4. 1. 1. « Ma première visite aux Badinga »

Tel est le titre d’un article de Struyf qui décrit une première randonnée de reconnaissance qu’il a effectuée chez les Ding orientaux et les Lele quelques jours seulement après son arrivée à Ipamu, probablement au début du mois de novembre 1921. Il prend la direction Nord-Est. Il longe le Kasaï et s’arrête au village Bulumbu (Ulwum), entre Ipamu et l’actuelle cité de Dibaya-Lubwe, où il assiste à un rituel organisé à la suite de la « mort » d’un aigle : J’arrive à Elumbu, village des Badinga ; tout le monde est parti au village voisin avec les tambours et des calebasses de malafu. Pourquoi ? On avait tué un grand aigle, qu’ils appellent « mpungu » : c’est le roi de la forêt et, dans la croyance des Badinga, le Père du chef de village : défense absolue de tuer cet oiseau. Or un indigène avait dressé un piège dans la forêt pour prendre des singes ; et voici que ce n’est pas un singe qu’il prend, mais un aigle « mpungu ». Grande palabre avec le chef de village : « On a tué mon père, je dois en savoir la raison ; on doit me payer une amande ».
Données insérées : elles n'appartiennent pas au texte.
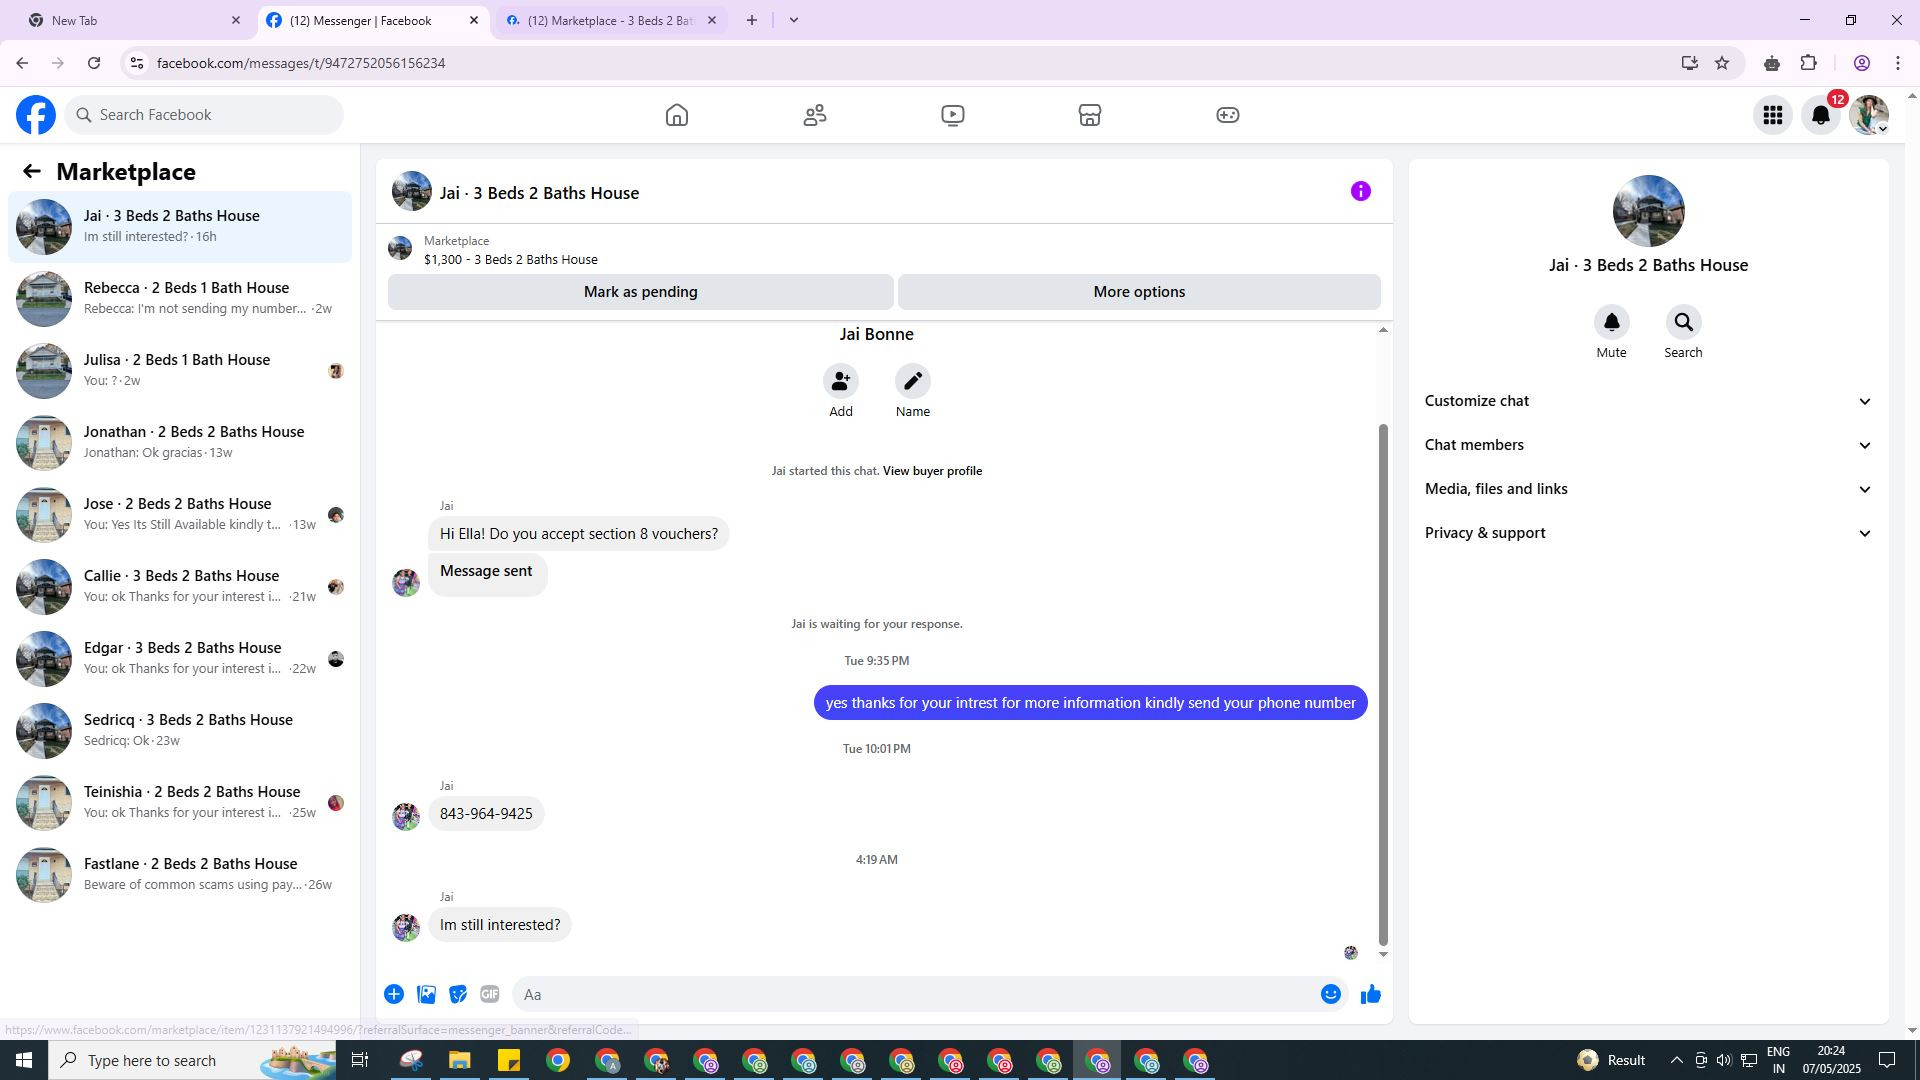The height and width of the screenshot is (1080, 1920).
Task: Choose a sticker from the sticker icon
Action: 458,994
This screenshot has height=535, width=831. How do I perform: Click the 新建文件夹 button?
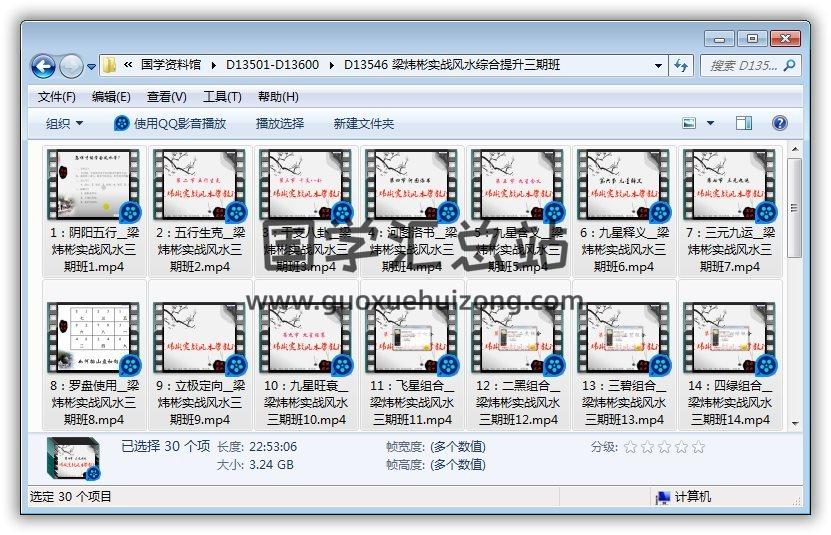point(364,123)
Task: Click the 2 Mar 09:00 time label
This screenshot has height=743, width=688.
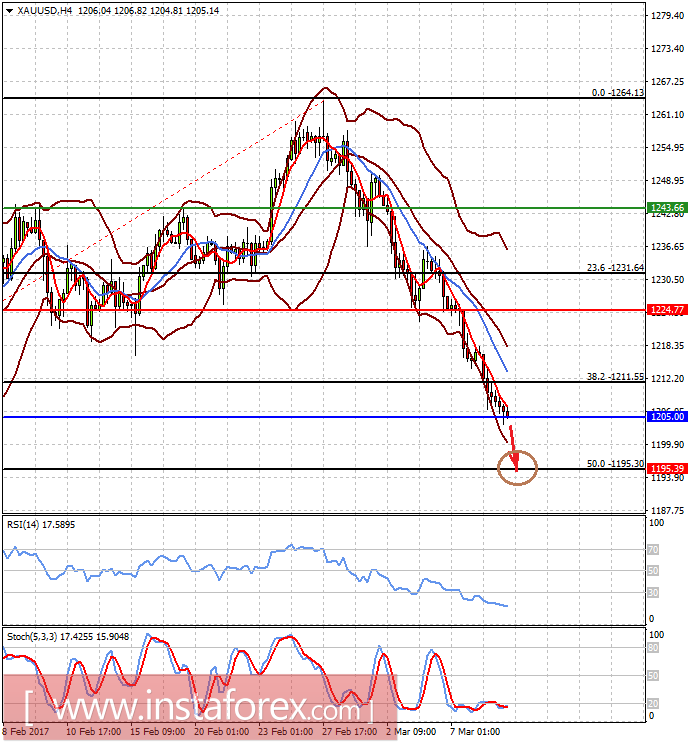Action: point(410,732)
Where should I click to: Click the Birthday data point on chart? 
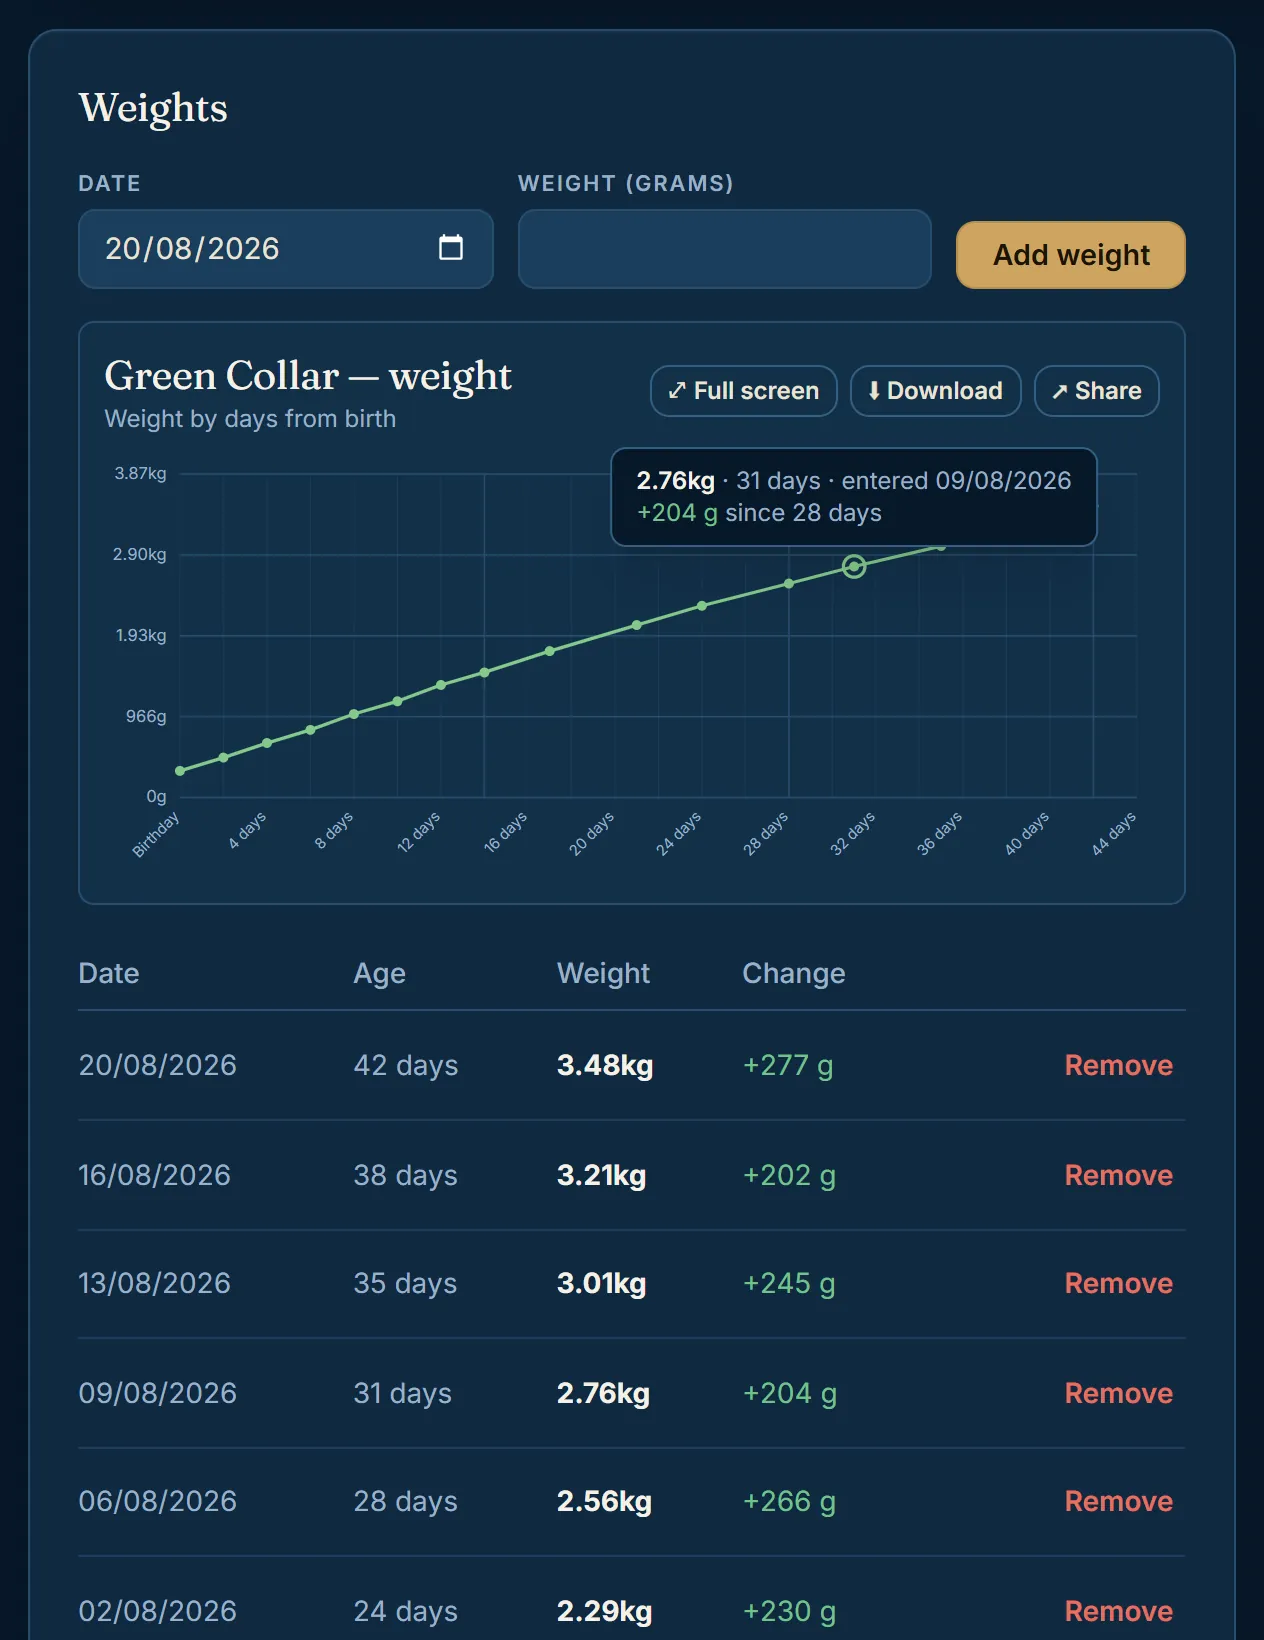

‘J’arrive à ce village juste à temps pour assister à toute la scène. Le chef, entouré d’une foule énorme, était assis devant sa hutte, l’aigle étendu devant lui. Deux tambours battaient le rythme, et le groupe de Badinga se suivaient à la file en chantant et en se croisant les bras, se frappant le bras droit de la main gauche : bruit saccadé et assourdissant. Ils chantaient dans une ronde sauvage, les exploits du roi de la forêt. Tout à coup je vois un groupe nouveau, arrivant à l’extrémité du village : tous avec des lances et des flèches, revêtus de pagnes du pays d’une épaisseur énorme, des grelots aux pieds, la figure barbouillée de rouge et de blanc, gesticulant, tournoyant sur eux-même, lançant flèches et lances. […] Parmi ce groupe se trouvait l’individu qui avait tué l’aigle : c’était pire qu’un diable. Il avançait, reculait, jetait sa lance, tournoyait comme une toupie, puis s’élançait vers l’aigle étendu devant le chef, un grand vieux mudinga, qui doit en connaître des histoires, et savoir raconter les vieilles légendes du pays. […] Après cela se fait le partage des plumes entre le chef et celui qui a tué l’aigle ; la chair de l’oiseau est mise dans un pot de terre, tout le monde en mangera. La dépouille est conservée et mise sur un grand pieu au milieu de la cour du village, où les danses se poursuivront bien longtemps encore dans la nuit…danses sauvages et lugubres. 1

Struyf continue son chemin jusqu’à Pangu. Il se dirige ensuite vers le sud-est où il rencontre les Lele (Bashilele) qu’il décrit comme une peuplade « nullement mûre pour la réception de la religion ». Il commente :

‘J’avais averti de mon arrivée ; j’ai été reçu au milieu d’un vacarme épouvantable. Les femmes et les enfants surtout étaient particulièrement bruyants, tous les hommes étaient armés de leurs arcs et flèches. Quels grands et solides gaillards ! Leurs villages sont entourés d’une palissade et les huttes se touchent presque. J’ai demandé beaucoup de détails sur leur langue, mœurs, origines, etc. Les Bashilele appartiennent, comme les Badinga, les Bangoli, les Banzari, les Balori aux Bantous des forêts. Leur langue est extrêmement difficile ; c’est une mer à boire. Quelle que soit la difficulté de ces langues des Bantous des forêts, nous devons absolument arriver à les connaître et avec de la volonté et de persévérance nous y arriverons. Précieux avantages pour l’explication de notre religion, car ces peuplades ne connaissent absolument rien de notre kikongo, langue véhiculaire de la Préfecture 1 .’

Ce voyage aurait duré - d’après l’auteur lui-même - trois semaines. Il ne mentionne pas de difficultés rencontrées. Il ne dit rien sur le recrutement des catéchumènes et sur les anciens chrétiens de Pangu.

Notes
1.

StruyfY., « Ma première visite… », op.cit., p.133.

1.

STRUYF, « Ma première visite… », op.cit., p. 134.